Le COVID : un accélérateur de tendances

Cette crise du COVID aura eu pour conséquence une accélération de tendances déjà visibles auparavant :

  • L’augmentation de la puissance humaine par la technologie

–          Le déclin de la mondialisation avec la montée du populisme et du protectionnisme

–          La conscience des problèmes environnementaux et de la fragilité de la vie humaine

De la globalisation à la bipolarité
Nous avons grandi dans un monde totalement globalisé. Depuis plus de sept décennies, l’économie mondiale est passé d’une libéralisation des échanges et des flux transfrontaliers humains et de capitaux.

Les développements récents avec l’augmentation du populisme et du nationalisme en raison d’inégalités croissantes économiques ont alimenté le protectionnisme. Ainsi les tarifs douaniers ont fait leur retour, poussés notamment par un Président Américain qui a déclenché une guerre commerciale notamment avec la Chine conformément à son programme « America First » (Graphique 2).
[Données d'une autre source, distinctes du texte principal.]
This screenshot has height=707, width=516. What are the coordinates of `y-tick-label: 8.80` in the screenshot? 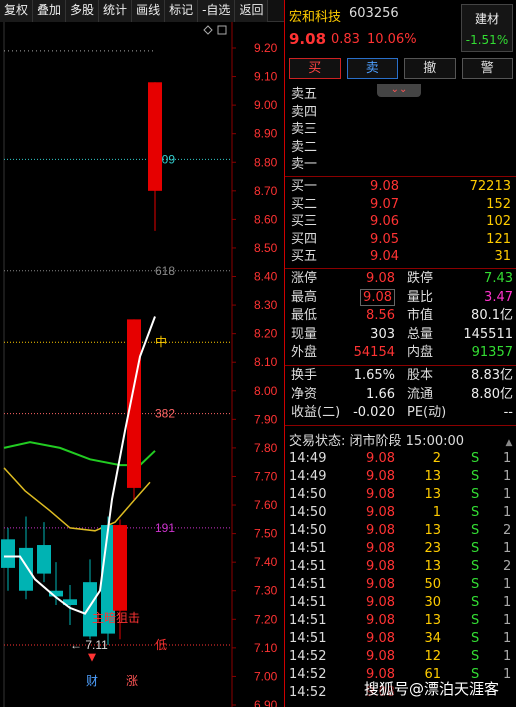 It's located at (266, 162).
Au-delà des tarifs douaniers, nous avons aussi vu arriver la mise en place de barrières non douanières afin de dominer les technologies de nouvelle génération comme l’IA (Intelligence Artificielle) et la 5G. Ces développements ont eu un effet tangible sur le volume des échanges globaux, des flux transfrontaliers et des chaînes d’approvisionnement. Tout cela se combine avec des volontés de maîtriser les migrations et immigrations de populations un peu partout dans le monde.

Quel est l’avenir de la mondialisation sur le long terme ? Il est fort probable que le populisme et le nationalisme vont demeurer pour un bout de temps et la crise du COVID n’aura fait qu’accentuer ces phénomènes.

De plus, il est fort probable que nous observions un phénomène de régionalisation. Des économies comme la Chine et l’Inde deviennent de moins en moins dépendantes et leurs entreprises locales n’interviennent plus en back office et en bout de chaîne mais se développent au-delà. Elles s’écartent de plus en plus de cette image de l’Usine de l’Occident. Il suffit de voir comment la Chine a récupéré la totalité de ses moyens et des niveaux de croissance proches de l’avant COVID.

Les véritables différences culturelles, sociales et juridiques alimenteront la régionalisation notamment dans les espaces de technologies émergentes, sur des problématiques comme la protection des données et les implications éthiques de l’IA. Ainsi ces phénomènes alimenteront de nouveaux cercles d’influence plus régionaux. Il est attendu que les multinationales opèrent de manière plus fragmentée.

La technologie sera certainement également un moteur de cette régionalisation avec des chaînes de production plus courtes grâce notamment à des développements comme l’impression 3D.

Enfin, le challenge climatique amènera certainement sa complexité dans tout cela car une coopération mondiale sans précédent sera nécessaire. Malheureusement nous n’y sommes pas.

Des tendances qui favorisent selon nous certains placements

Au vu de ces tendances de long terme, notre rôle est d’évaluer les actifs qui permettront de profiter de ces changements.

Ces tendances sont selon nous favorables aux petites et moyennes capitalisations cotées, au private equity destiné à financer des entreprises qui sont souvent leaders sur leurs marchés locaux avec une forte expertise et qui abordent une nouvelle étape d’expansion sur d’autres marchés limitrophes typiquement. Ce sont certainement des actifs qui prendront une place grandissante dans nos allocations.